- _Problem 1_:
Translate this sentence from the consumer prices article into Spanish: "The price of bacon went down for the first time since October."
- _Problem 2_:
Reproduce the passage of the consumer prices article from "Most striking though" to "summer’s grilling season.".

- _Text segment_:
Consumer prices barely rose in the past month as plummeting energy prices offset a stark increase in the cost of food items.

The Consume Price Index (CPI) rose 0.1 percent in February according to a report released by the Bureau of Labor Statistics, matching economists’ expectations of low levels of inflation. This represented a 1.1 percent increase in prices overall from last February. In January, that figure stood at 1.6 percent.

“Overall inflation still remains muted, in fact very muted,” said Russell Price, senior economist for Ameriprise Financial.

Price cited an uptick in food prices as responsible for what little inflation did occur in February. The food index increased 0.4 percent, its largest uptick since September 2011. The annual increase was less dramatic at only 1.4 percent from last year.

Overall, the drought in California was the main culprit behind 1.1 percent in price for all fruits and vegetables. And this month you actually could compare apples and oranges: both saw 3.4 percent spikes in price. Some produce items fared better though; including bananas and lettuce, which both went down in price.

Most striking though was the rising cost of beef, which saw a 4 percent surge. Beef roasts saw double that increase.

These numbers represented a ten-year high, a delayed reaction to another drought – one that hit the Midwest two years ago.

“That probably had the largest effect on the supply of beef in the past century,” said Lauren Nitschke, co-owner of Nitschke Natural Beef, which supplies grass-fed beef to supermarkets including Whole Foods.

This drought forced ranchers in states like Oklahoma and Texas to slaughter many cows two years ago, leaving us with fewer cows to eat now as herds struggle to come back to pre-drought numbers. And with increased international demand for American beef, higher prices will continue into the summer’s grilling season.

Penny-pinching carnivores, meanwhile, could find reason to smile in this week’s report. The price of bacon went down for the first time since October. Poultry prices also went down.

- _Recorded data_:
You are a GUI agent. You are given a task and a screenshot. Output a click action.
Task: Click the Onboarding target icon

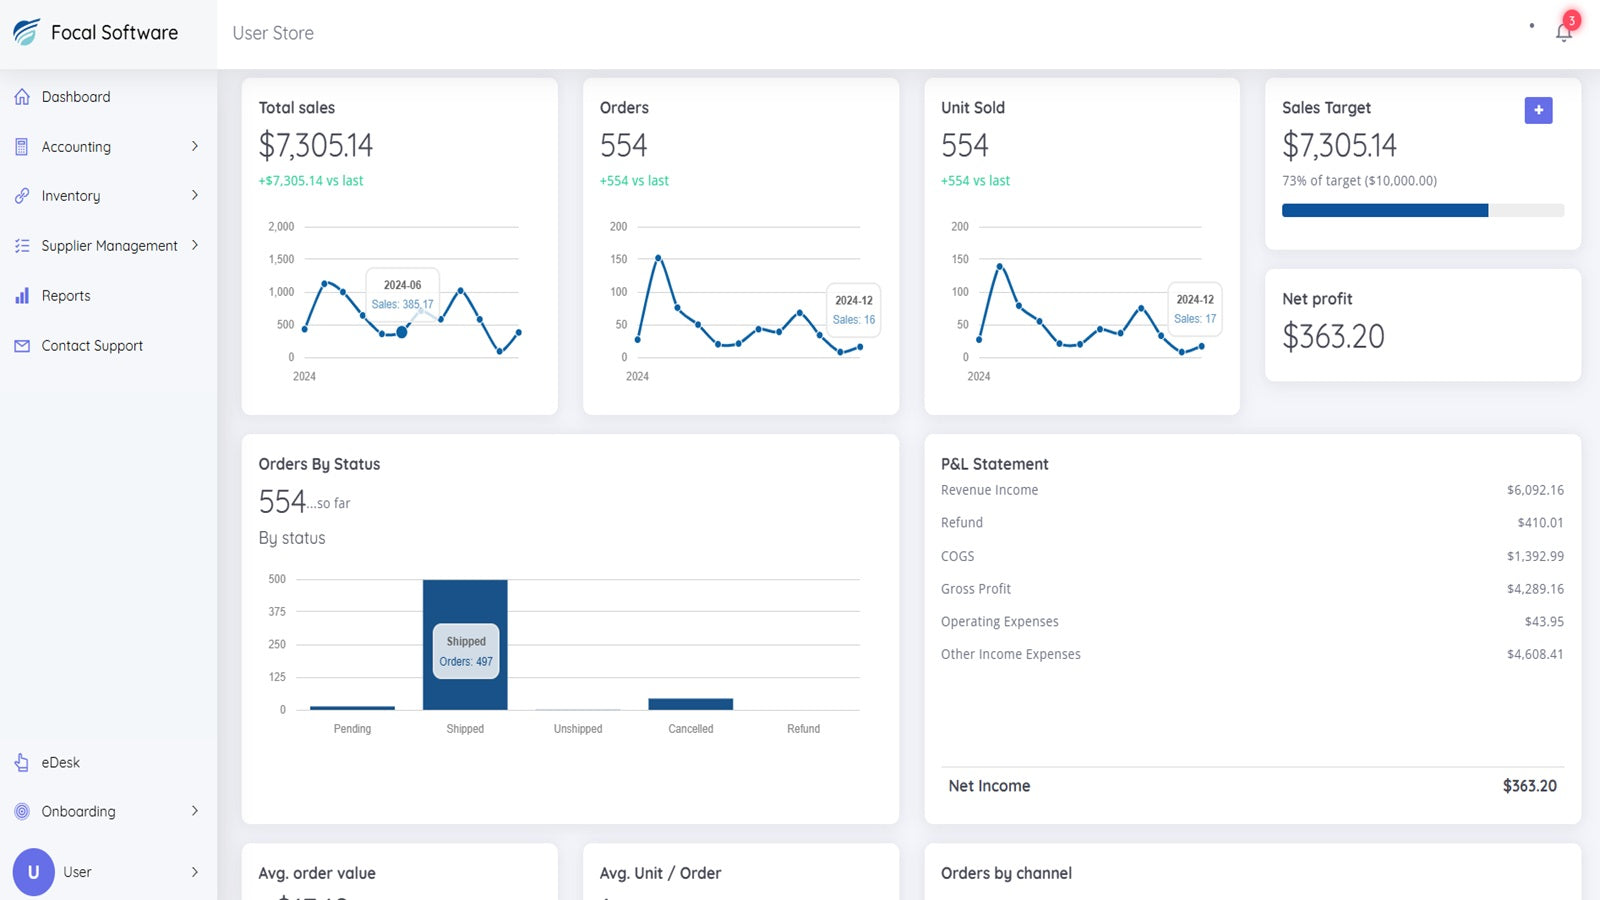pos(22,812)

- _Exercise response 1_:
El precio del tocino bajó por primera vez desde octubre.

- _Exercise response 2_:
Most striking though was the rising cost of beef, which saw a 4 percent surge. Beef roasts saw double that increase.

These numbers represented a ten-year high, a delayed reaction to another drought – one that hit the Midwest two years ago.

“That probably had the largest effect on the supply of beef in the past century,” said Lauren Nitschke, co-owner of Nitschke Natural Beef, which supplies grass-fed beef to supermarkets including Whole Foods.

This drought forced ranchers in states like Oklahoma and Texas to slaughter many cows two years ago, leaving us with fewer cows to eat now as herds struggle to come back to pre-drought numbers. And with increased international demand for American beef, higher prices will continue into the summer’s grilling season.